| WORK INSTRUCTIONS |
**a.** Summarize the news report on the budget dispute between Gov. Janet Mills and House Speaker Rachel Talbot Ross in two sentences.
**b.** Continue the news report on the budget dispute between Gov. Janet Mills and House Speaker Rachel Talbot Ross from its final sentence.

| EXCERPT PROVIDED |
-.-.-
This story will be updated.
AUGUSTA, Maine — Gov. Janet Mills’ office rebuked a top legislative Democrat on Thursday after saying she is threatening to oppose a key spending plan if the governor does not back several tribal-rights measures.
The situation between Mills and House Speaker Rachel Talbot Ross of Portland is one of the top examples of Democratic tension spilling from behind closed doors during the Mills era, threatening a $900 million state budget addition proposed by the governor on Wednesday and adding uncertainty to a long list of major issues the Legislature is considering this year.
While Mills promised to reset the state’s broken relationship with tribes after taking office in 2019 and signed a bill last year giving them control of a new mobile sports betting market, she has been skeptical of a sweeping rights expansion championed by Talbot Ross that would effectively throw out the terms of a landmark 1980 settlement treating tribes like cities and towns.
Talbot Ross’ chief of staff, Bill Brown, spoke with Jeremy Kennedy, his counterpart in Mills’ office, on Thursday to outline the speaker’s demands on the budget, Scott Ogden, the governor’s spokesperson, said in a statement saying the speaker’s actions seem “more like a tactic out of a Washington, D.C. playbook than how we govern here in Maine.”
-.-.-
| Stored items |
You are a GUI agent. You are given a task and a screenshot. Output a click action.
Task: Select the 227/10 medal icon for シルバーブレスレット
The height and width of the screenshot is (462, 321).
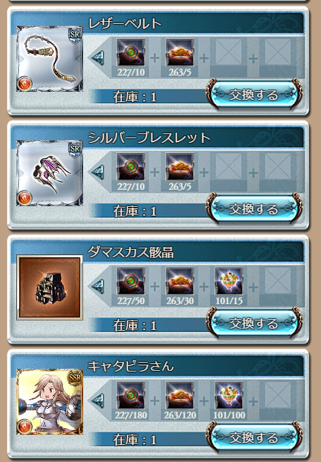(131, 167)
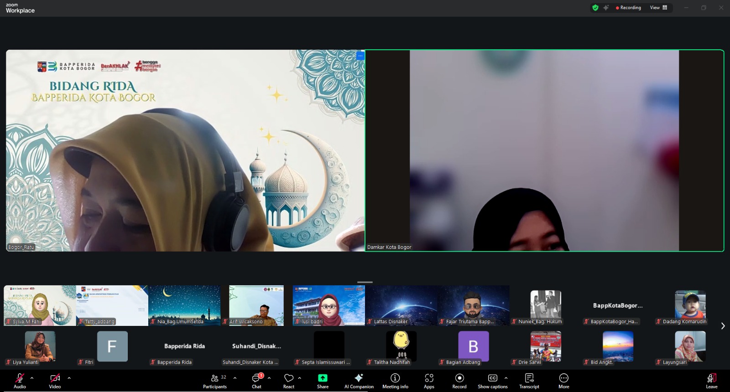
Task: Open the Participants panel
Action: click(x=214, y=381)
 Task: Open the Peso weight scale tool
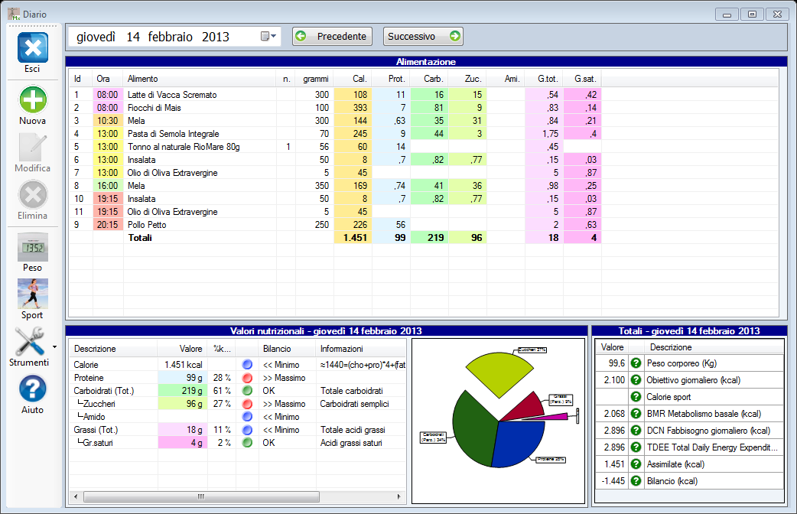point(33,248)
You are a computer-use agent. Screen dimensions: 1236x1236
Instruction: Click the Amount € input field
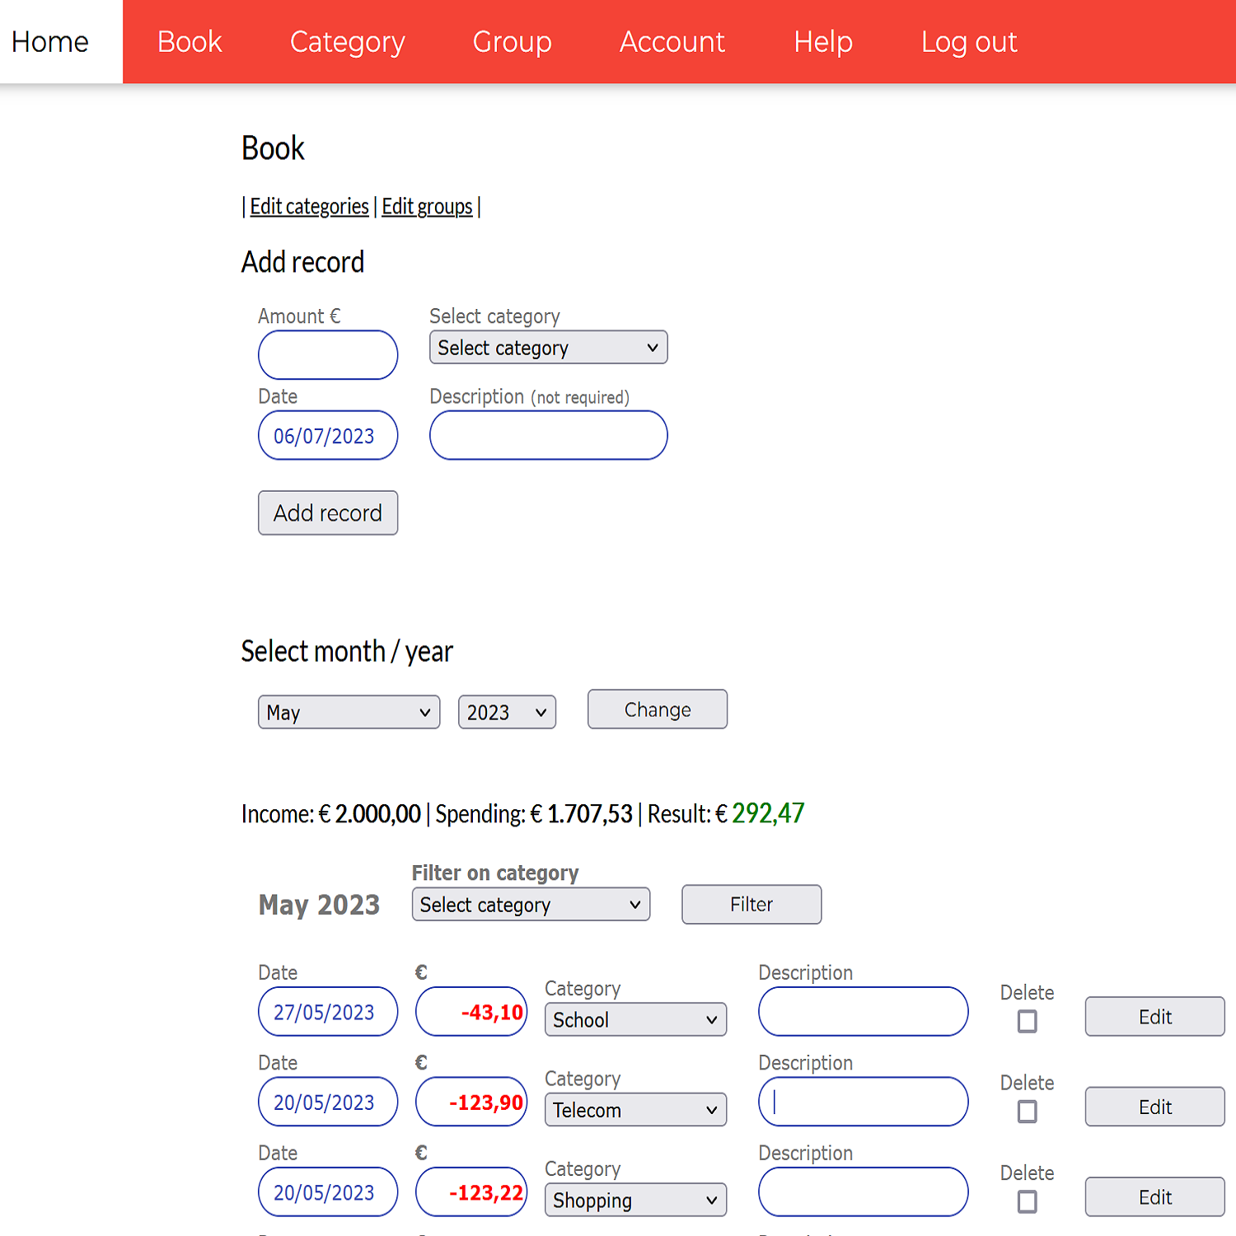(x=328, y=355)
-.-.-
| TASK RESPONSES |
**a.** On Thursday, Gov. Janet Mills' office rebuked House Speaker Rachel Talbot Ross after saying she was threatening to oppose the governor's proposed $900 million budget addition unless Mills backed several tribal-rights measures. Although Mills promised to reset the state's relationship with tribes, she has been skeptical of the sweeping rights expansion Talbot Ross champions, which would effectively throw out the terms of a landmark 1980 settlement.

**b.**
“That is not responsible or good governance,” he said. “Each bill has real implications for Maine people, and each deserves to be given full, careful, and independent consideration.”
Talbot Ross’ office declined to comment. But the three measures that Ogden said Talbot Ross wants the governor to back are a yet-to-be-printed bill mirroring the provisions of a federal law on the handling of child abuse and neglect cases involving tribal children, as well as a state constitutional amendment forcing treaty obligations to be printed alongside the Maine Constitution and a bill to give tribes veto power over certain laws affecting them.
Talbot Ross had been at the center of negotiations on a bipartisan measure being crafted to withstand a potential veto from the governor, although Ogden said Talbot Ross’ staff indicated that the speaker plans to reintroduce a bill on that topic and hold hearings on it in the fall.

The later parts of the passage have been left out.